*WORK INSTRUCTIONS:*
Every word of every entry must be retyped exactly.

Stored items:

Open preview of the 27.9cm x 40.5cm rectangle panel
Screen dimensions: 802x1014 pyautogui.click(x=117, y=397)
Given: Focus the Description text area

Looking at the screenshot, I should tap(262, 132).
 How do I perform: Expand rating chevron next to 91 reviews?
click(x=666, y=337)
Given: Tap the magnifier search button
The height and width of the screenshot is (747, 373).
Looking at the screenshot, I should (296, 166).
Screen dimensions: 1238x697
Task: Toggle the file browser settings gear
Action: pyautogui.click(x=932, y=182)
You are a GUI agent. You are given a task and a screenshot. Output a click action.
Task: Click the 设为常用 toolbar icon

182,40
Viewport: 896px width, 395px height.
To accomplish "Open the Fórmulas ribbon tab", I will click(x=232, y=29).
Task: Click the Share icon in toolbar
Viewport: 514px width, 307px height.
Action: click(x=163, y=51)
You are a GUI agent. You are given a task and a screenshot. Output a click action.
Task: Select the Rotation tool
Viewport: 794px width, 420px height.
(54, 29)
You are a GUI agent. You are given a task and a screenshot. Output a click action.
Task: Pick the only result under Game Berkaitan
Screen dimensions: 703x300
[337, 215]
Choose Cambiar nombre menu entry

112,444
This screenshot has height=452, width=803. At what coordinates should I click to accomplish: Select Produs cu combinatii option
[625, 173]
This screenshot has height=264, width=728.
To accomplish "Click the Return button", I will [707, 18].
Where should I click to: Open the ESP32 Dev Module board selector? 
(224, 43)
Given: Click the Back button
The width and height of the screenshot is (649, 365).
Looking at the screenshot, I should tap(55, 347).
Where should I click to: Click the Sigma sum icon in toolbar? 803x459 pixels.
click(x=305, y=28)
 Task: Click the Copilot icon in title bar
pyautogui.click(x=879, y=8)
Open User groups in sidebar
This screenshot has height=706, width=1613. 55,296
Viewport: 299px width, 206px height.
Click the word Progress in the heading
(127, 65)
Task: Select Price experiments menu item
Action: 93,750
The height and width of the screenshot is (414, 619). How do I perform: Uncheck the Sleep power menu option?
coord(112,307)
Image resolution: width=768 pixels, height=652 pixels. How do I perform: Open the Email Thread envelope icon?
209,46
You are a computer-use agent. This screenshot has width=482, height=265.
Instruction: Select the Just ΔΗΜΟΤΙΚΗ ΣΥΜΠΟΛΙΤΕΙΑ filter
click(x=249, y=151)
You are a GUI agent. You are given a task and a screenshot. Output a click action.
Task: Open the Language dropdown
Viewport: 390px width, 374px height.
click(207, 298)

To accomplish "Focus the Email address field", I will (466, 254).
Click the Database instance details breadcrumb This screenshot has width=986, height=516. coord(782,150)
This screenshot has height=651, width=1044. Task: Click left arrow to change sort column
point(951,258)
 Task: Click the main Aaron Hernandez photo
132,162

*RESULT:*
Open preview of the 27.9cm x 40.5cm rectangle panel
Screen dimensions: 802x1014 pyautogui.click(x=117, y=397)
Given: Focus the Description text area

Looking at the screenshot, I should tap(262, 132).
 How do I perform: Expand rating chevron next to 91 reviews?
click(x=666, y=337)
Given: Tap the magnifier search button
The height and width of the screenshot is (747, 373).
Looking at the screenshot, I should (296, 166).
Screen dimensions: 1238x697
Task: Toggle the file browser settings gear
Action: pyautogui.click(x=932, y=182)
You are a GUI agent. You are given a task and a screenshot. Output a click action.
Task: Click the 设为常用 toolbar icon

182,40
Viewport: 896px width, 395px height.
To accomplish "Open the Fórmulas ribbon tab", I will click(x=232, y=29).
Task: Click the Share icon in toolbar
Viewport: 514px width, 307px height.
Action: click(x=163, y=51)
You are a GUI agent. You are given a task and a screenshot. Output a click action.
Task: Select the Rotation tool
Viewport: 794px width, 420px height.
(54, 29)
You are a GUI agent. You are given a task and a screenshot. Output a click action.
Task: Pick the only result under Game Berkaitan
Screen dimensions: 703x300
[337, 215]
Choose Cambiar nombre menu entry

112,444
This screenshot has height=452, width=803. At what coordinates should I click to accomplish: Select Produs cu combinatii option
[625, 173]
This screenshot has height=264, width=728.
To accomplish "Click the Return button", I will [707, 18].
Where should I click to: Open the ESP32 Dev Module board selector? 
(224, 43)
Given: Click the Back button
The width and height of the screenshot is (649, 365).
Looking at the screenshot, I should tap(55, 347).
Where should I click to: Click the Sigma sum icon in toolbar? 803x459 pixels.
click(x=305, y=28)
 Task: Click the Copilot icon in title bar
pyautogui.click(x=879, y=8)
Open User groups in sidebar
This screenshot has height=706, width=1613. 55,296
Viewport: 299px width, 206px height.
Click the word Progress in the heading
(127, 65)
Task: Select Price experiments menu item
Action: 93,750
The height and width of the screenshot is (414, 619). How do I perform: Uncheck the Sleep power menu option?
coord(112,307)
Image resolution: width=768 pixels, height=652 pixels. How do I perform: Open the Email Thread envelope icon?
209,46
You are a computer-use agent. This screenshot has width=482, height=265.
Instruction: Select the Just ΔΗΜΟΤΙΚΗ ΣΥΜΠΟΛΙΤΕΙΑ filter
click(x=249, y=151)
You are a GUI agent. You are given a task and a screenshot. Output a click action.
Task: Open the Language dropdown
Viewport: 390px width, 374px height.
click(207, 298)

To accomplish "Focus the Email address field", I will (466, 254).
Click the Database instance details breadcrumb This screenshot has width=986, height=516. coord(782,150)
This screenshot has height=651, width=1044. Task: Click left arrow to change sort column
point(951,258)
 Task: Click the main Aaron Hernandez photo
132,162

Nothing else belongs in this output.